**RAW DATA**
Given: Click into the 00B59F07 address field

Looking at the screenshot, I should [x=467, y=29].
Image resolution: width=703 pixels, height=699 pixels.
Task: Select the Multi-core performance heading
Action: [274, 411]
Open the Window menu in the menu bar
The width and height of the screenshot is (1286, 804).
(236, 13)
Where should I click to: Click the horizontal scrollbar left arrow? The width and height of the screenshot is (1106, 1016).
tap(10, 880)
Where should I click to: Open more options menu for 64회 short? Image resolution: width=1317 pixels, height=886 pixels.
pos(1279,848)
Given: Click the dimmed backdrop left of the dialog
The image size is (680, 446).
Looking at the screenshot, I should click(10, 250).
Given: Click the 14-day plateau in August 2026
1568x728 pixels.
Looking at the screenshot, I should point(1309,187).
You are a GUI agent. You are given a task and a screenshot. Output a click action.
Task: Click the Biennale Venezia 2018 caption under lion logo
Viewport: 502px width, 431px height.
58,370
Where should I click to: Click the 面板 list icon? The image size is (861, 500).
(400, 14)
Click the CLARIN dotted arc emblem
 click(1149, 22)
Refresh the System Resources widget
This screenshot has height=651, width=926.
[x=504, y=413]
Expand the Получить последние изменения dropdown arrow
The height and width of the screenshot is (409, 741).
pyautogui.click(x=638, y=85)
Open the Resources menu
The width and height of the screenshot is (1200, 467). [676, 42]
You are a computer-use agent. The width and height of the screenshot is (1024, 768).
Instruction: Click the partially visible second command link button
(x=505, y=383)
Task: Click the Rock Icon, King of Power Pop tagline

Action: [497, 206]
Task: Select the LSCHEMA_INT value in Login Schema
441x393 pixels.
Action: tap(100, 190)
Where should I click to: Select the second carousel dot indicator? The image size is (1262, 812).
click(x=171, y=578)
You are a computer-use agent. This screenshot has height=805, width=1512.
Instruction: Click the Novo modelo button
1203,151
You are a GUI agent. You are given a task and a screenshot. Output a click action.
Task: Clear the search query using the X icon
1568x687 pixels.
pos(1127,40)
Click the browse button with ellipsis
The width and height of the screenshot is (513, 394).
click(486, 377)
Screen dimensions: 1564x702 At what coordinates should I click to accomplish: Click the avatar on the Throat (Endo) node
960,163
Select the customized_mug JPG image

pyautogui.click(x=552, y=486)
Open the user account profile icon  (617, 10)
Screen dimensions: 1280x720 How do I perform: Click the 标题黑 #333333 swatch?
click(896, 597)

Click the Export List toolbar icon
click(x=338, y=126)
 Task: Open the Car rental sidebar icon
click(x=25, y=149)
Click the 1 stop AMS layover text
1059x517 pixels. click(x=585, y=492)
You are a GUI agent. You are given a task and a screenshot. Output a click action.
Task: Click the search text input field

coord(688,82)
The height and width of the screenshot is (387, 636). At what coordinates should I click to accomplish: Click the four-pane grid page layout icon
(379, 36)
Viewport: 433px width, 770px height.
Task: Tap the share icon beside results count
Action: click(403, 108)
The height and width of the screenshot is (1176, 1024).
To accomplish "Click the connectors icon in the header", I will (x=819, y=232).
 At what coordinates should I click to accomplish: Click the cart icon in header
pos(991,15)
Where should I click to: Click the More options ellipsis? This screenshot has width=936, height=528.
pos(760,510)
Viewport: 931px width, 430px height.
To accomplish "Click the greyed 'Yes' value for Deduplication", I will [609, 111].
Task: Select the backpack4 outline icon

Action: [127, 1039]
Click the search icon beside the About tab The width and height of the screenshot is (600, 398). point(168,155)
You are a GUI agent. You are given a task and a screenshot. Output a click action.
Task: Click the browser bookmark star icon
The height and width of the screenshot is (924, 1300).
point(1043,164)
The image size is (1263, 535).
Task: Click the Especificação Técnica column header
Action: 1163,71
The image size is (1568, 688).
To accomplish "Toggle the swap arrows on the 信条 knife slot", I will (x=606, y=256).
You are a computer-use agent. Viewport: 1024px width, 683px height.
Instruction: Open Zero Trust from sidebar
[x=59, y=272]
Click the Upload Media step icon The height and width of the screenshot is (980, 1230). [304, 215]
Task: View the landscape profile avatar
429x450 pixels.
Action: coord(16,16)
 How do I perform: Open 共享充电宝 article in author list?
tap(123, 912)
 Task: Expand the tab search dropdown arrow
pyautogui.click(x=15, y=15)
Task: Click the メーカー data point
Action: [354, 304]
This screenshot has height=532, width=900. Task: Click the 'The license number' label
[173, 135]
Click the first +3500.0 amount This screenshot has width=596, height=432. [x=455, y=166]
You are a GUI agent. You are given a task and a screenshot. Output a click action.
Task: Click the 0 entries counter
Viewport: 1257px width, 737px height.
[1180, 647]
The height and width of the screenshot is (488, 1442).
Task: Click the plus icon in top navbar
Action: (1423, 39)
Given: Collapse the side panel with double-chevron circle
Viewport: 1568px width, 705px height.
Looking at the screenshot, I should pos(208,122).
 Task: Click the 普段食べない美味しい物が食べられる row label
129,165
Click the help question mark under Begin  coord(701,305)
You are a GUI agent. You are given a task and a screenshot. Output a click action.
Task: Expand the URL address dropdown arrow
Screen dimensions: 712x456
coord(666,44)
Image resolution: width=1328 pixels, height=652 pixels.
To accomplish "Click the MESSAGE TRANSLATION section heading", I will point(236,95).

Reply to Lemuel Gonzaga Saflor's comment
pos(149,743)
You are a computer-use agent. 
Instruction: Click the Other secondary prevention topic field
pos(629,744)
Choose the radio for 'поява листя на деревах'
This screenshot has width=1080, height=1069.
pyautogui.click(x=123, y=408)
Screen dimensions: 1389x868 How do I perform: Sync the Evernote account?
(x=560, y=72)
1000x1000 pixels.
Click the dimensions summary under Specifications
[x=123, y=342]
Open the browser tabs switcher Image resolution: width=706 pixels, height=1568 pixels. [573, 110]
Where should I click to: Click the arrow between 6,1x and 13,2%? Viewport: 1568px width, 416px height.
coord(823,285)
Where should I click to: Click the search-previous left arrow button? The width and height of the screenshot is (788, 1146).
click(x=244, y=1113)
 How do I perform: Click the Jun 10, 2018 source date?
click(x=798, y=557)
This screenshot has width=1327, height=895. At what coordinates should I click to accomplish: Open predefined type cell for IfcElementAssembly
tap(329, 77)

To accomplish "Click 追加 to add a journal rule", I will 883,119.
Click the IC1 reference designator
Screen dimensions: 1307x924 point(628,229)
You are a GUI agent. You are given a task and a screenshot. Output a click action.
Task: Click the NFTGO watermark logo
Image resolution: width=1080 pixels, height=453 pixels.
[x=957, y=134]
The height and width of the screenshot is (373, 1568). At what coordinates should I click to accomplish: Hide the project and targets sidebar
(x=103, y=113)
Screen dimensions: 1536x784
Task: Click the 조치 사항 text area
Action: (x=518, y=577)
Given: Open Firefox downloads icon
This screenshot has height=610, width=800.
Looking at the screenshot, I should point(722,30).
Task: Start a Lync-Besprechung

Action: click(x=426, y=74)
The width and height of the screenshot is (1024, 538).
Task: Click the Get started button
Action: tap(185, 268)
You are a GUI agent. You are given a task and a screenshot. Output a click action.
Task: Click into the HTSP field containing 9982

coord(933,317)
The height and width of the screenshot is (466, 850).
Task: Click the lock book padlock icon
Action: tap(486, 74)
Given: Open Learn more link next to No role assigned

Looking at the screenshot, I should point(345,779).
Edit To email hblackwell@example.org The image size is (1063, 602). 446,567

**WHAT THIS TASK INVOLVES**
Would you restate each of the entries word for word?

**ANSWER FOR THE TASK**
Given: Click into the 00B59F07 address field

Looking at the screenshot, I should [x=467, y=29].
Image resolution: width=703 pixels, height=699 pixels.
Task: Select the Multi-core performance heading
Action: [274, 411]
Open the Window menu in the menu bar
The width and height of the screenshot is (1286, 804).
(236, 13)
Where should I click to: Click the horizontal scrollbar left arrow? The width and height of the screenshot is (1106, 1016).
tap(10, 880)
Where should I click to: Open more options menu for 64회 short? Image resolution: width=1317 pixels, height=886 pixels.
pos(1279,848)
Given: Click the dimmed backdrop left of the dialog
The image size is (680, 446).
Looking at the screenshot, I should click(10, 250).
Given: Click the 14-day plateau in August 2026
1568x728 pixels.
Looking at the screenshot, I should point(1309,187).
You are a GUI agent. You are given a task and a screenshot. Output a click action.
Task: Click the Biennale Venezia 2018 caption under lion logo
Viewport: 502px width, 431px height.
58,370
Where should I click to: Click the 面板 list icon? The image size is (861, 500).
(400, 14)
Click the CLARIN dotted arc emblem
 click(1149, 22)
Refresh the System Resources widget
This screenshot has height=651, width=926.
[x=504, y=413]
Expand the Получить последние изменения dropdown arrow
The height and width of the screenshot is (409, 741).
pyautogui.click(x=638, y=85)
Open the Resources menu
The width and height of the screenshot is (1200, 467). [676, 42]
You are a computer-use agent. The width and height of the screenshot is (1024, 768).
Instruction: Click the partially visible second command link button
(x=505, y=383)
Task: Click the Rock Icon, King of Power Pop tagline

Action: [497, 206]
Task: Select the LSCHEMA_INT value in Login Schema
441x393 pixels.
Action: tap(100, 190)
Where should I click to: Select the second carousel dot indicator? The image size is (1262, 812).
click(x=171, y=578)
You are a computer-use agent. This screenshot has height=805, width=1512.
Instruction: Click the Novo modelo button
1203,151
You are a GUI agent. You are given a task and a screenshot. Output a click action.
Task: Clear the search query using the X icon
1568x687 pixels.
pos(1127,40)
Click the browse button with ellipsis
The width and height of the screenshot is (513, 394).
click(486, 377)
Screen dimensions: 1564x702 At what coordinates should I click to accomplish: Click the avatar on the Throat (Endo) node
960,163
Select the customized_mug JPG image

pyautogui.click(x=552, y=486)
Open the user account profile icon  (617, 10)
Screen dimensions: 1280x720 How do I perform: Click the 标题黑 #333333 swatch?
click(896, 597)

Click the Export List toolbar icon
click(x=338, y=126)
 Task: Open the Car rental sidebar icon
click(x=25, y=149)
Click the 1 stop AMS layover text
1059x517 pixels. click(x=585, y=492)
You are a GUI agent. You are given a task and a screenshot. Output a click action.
Task: Click the search text input field

coord(688,82)
The height and width of the screenshot is (387, 636). At what coordinates should I click to accomplish: Click the four-pane grid page layout icon
(379, 36)
Viewport: 433px width, 770px height.
Task: Tap the share icon beside results count
Action: click(403, 108)
The height and width of the screenshot is (1176, 1024).
To accomplish "Click the connectors icon in the header", I will (x=819, y=232).
 At what coordinates should I click to accomplish: Click the cart icon in header
pos(991,15)
Where should I click to: Click the More options ellipsis? This screenshot has width=936, height=528.
pos(760,510)
Viewport: 931px width, 430px height.
To accomplish "Click the greyed 'Yes' value for Deduplication", I will [609, 111].
Task: Select the backpack4 outline icon

Action: [127, 1039]
Click the search icon beside the About tab The width and height of the screenshot is (600, 398). point(168,155)
You are a GUI agent. You are given a task and a screenshot. Output a click action.
Task: Click the browser bookmark star icon
The height and width of the screenshot is (924, 1300).
point(1043,164)
The image size is (1263, 535).
Task: Click the Especificação Técnica column header
Action: 1163,71
The image size is (1568, 688).
To accomplish "Toggle the swap arrows on the 信条 knife slot", I will (x=606, y=256).
You are a computer-use agent. Viewport: 1024px width, 683px height.
Instruction: Open Zero Trust from sidebar
[x=59, y=272]
Click the Upload Media step icon The height and width of the screenshot is (980, 1230). [304, 215]
Task: View the landscape profile avatar
429x450 pixels.
Action: coord(16,16)
 How do I perform: Open 共享充电宝 article in author list?
tap(123, 912)
 Task: Expand the tab search dropdown arrow
pyautogui.click(x=15, y=15)
Task: Click the メーカー data point
Action: [354, 304]
This screenshot has height=532, width=900. Task: Click the 'The license number' label
[173, 135]
Click the first +3500.0 amount This screenshot has width=596, height=432. [x=455, y=166]
You are a GUI agent. You are given a task and a screenshot. Output a click action.
Task: Click the 0 entries counter
Viewport: 1257px width, 737px height.
[1180, 647]
The height and width of the screenshot is (488, 1442).
Task: Click the plus icon in top navbar
Action: (1423, 39)
Given: Collapse the side panel with double-chevron circle
Viewport: 1568px width, 705px height.
Looking at the screenshot, I should pos(208,122).
 Task: Click the 普段食べない美味しい物が食べられる row label
129,165
Click the help question mark under Begin  coord(701,305)
You are a GUI agent. You are given a task and a screenshot. Output a click action.
Task: Expand the URL address dropdown arrow
Screen dimensions: 712x456
coord(666,44)
Image resolution: width=1328 pixels, height=652 pixels.
To accomplish "Click the MESSAGE TRANSLATION section heading", I will point(236,95).

Reply to Lemuel Gonzaga Saflor's comment
pos(149,743)
You are a computer-use agent. 
Instruction: Click the Other secondary prevention topic field
pos(629,744)
Choose the radio for 'поява листя на деревах'
This screenshot has width=1080, height=1069.
pyautogui.click(x=123, y=408)
Screen dimensions: 1389x868 How do I perform: Sync the Evernote account?
(x=560, y=72)
1000x1000 pixels.
Click the dimensions summary under Specifications
[x=123, y=342]
Open the browser tabs switcher Image resolution: width=706 pixels, height=1568 pixels. [573, 110]
Where should I click to: Click the arrow between 6,1x and 13,2%? Viewport: 1568px width, 416px height.
coord(823,285)
Where should I click to: Click the search-previous left arrow button? The width and height of the screenshot is (788, 1146).
click(x=244, y=1113)
 How do I perform: Click the Jun 10, 2018 source date?
click(x=798, y=557)
This screenshot has width=1327, height=895. At what coordinates should I click to accomplish: Open predefined type cell for IfcElementAssembly
tap(329, 77)

To accomplish "Click 追加 to add a journal rule", I will 883,119.
Click the IC1 reference designator
Screen dimensions: 1307x924 point(628,229)
You are a GUI agent. You are given a task and a screenshot. Output a click action.
Task: Click the NFTGO watermark logo
Image resolution: width=1080 pixels, height=453 pixels.
[x=957, y=134]
The height and width of the screenshot is (373, 1568). At what coordinates should I click to accomplish: Hide the project and targets sidebar
(x=103, y=113)
Screen dimensions: 1536x784
Task: Click the 조치 사항 text area
Action: (x=518, y=577)
Given: Open Firefox downloads icon
This screenshot has height=610, width=800.
Looking at the screenshot, I should point(722,30).
Task: Start a Lync-Besprechung

Action: click(x=426, y=74)
The width and height of the screenshot is (1024, 538).
Task: Click the Get started button
Action: tap(185, 268)
You are a GUI agent. You are given a task and a screenshot. Output a click action.
Task: Click into the HTSP field containing 9982

coord(933,317)
The height and width of the screenshot is (466, 850).
Task: Click the lock book padlock icon
Action: tap(486, 74)
Given: Open Learn more link next to No role assigned

Looking at the screenshot, I should point(345,779).
Edit To email hblackwell@example.org The image size is (1063, 602). 446,567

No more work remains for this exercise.